Anche con la Sla, lo chef Paolo Palumbo insegna che ci si può messaggiare con gli amici (lo aiuta al telefonino il fratello Rosario) e continuare a scrivere ricette di cucina come nel suo libro Sapori a colori (Arkadia): ricette pensate per chi ha problemi di deglutizione. Del resto, Per volare mi bastano gli occhi (Rizzoli), recita il titolo dell’autobiografia, in cui Paolo racconta la sua esistenza da “leone”, che ha avuto la fortuna di incontrare l’ex presidente degli Stati Uniti Barack Obama e papa Francesco. Patty ha fatto arrivare la sua storia fino a papa Giovanni Paolo II. Lei e Paolo sono i “Supereroi”, i vincitori della prima edizione del “Premio Con Cuore Impavido”. «La categoria “Supereroi” è un riconoscimento che quest’anno daremo a Patty e Paolo, in quanto testimoni della lotta alla Sla con le loro vite e il loro talento, espresso nel campo della scrittura e della musica. Poi dalla prossima edizione apriremo alle altre categorie per premiare tutte quelle figure che si impegnano ogni giorno sul campo (medici, ricercatori, infermieri, assistenti sociali, giornalisti...).
«Noi di “Con Cuore Impavido” oggi quando incontriamo un malato di Sla sappiamo esattamente di cosa ha bisogno. Interveniamo con donazioni, rimborsando le spese di trasporto in ambulanza, fornendo mezzi di assistenza e la vicinanza nei momenti difficili, ma non siamo medici.
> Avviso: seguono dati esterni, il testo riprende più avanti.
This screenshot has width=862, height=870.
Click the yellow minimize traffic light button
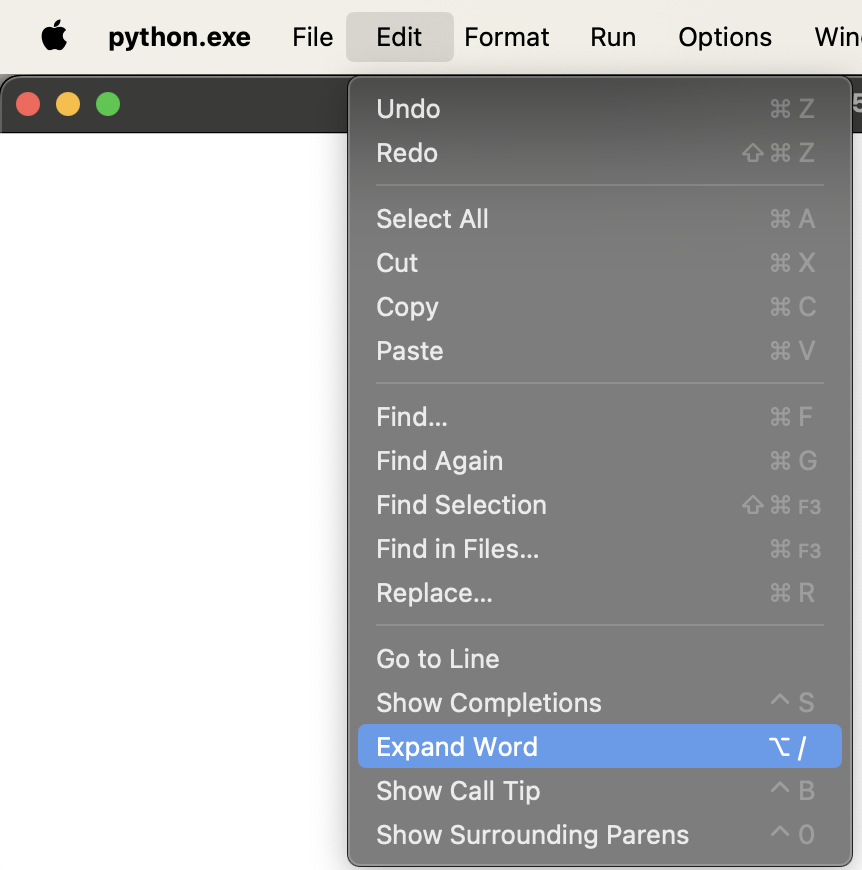pyautogui.click(x=68, y=103)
Purtroppo le famiglie dei malati spesso sono profondamente disorientate, a volte avvertono un senso di isolamento e di solitudine difficile da sanare. Questo, specie nella nostra regione che non ha ancora adottato un Pdta (Percorso diagnostico terapeutico assistenziale specifico) per la Sla, è un problema enorme. Così, il supporto morale e umano dei nostri soci-volontari diventa l’unico sostegno, l’ultima speranza alla quale i malati e i loro familiari possono aggrapparsi. Operiamo con la massima umiltà e la costante benedizione del nostro vescovo di Matera, Pino Caiazzo, che ci è vicino dal primo giorno... Sappiamo che la Sla è anche conosciuta come “il morbo del pallone”, per i tanti calciatori vittime dalla malattia (non ultimo lo storico capitano del Potenza Leonardo Volturno) – conclude Rita Bianco –. Ma il calcio italiano finora, a parte la Fondazione Vialli-Mauro, non ci risulta abbia fatto molto per aiutare la ricerca. Forse dovrebbero prendere esempio da O.J.Brigance, leggenda del football americano, che con sua moglie Chandra negli Usa ha fondato l’associazione “Brigance Brigade”. Ho letto la sua autobiografia e ho scritto e Brigance che dopo pochi giorni mi ha risposto: “Qualche volta nella vita non abbiamo la facoltà di scegliere il nostro compito. Spesso ci viene chiesto se lo approviamo o meno. Ogni cosa ha uno scopo in questa vita, e molte volte si rivela attraverso le nostre avversità”».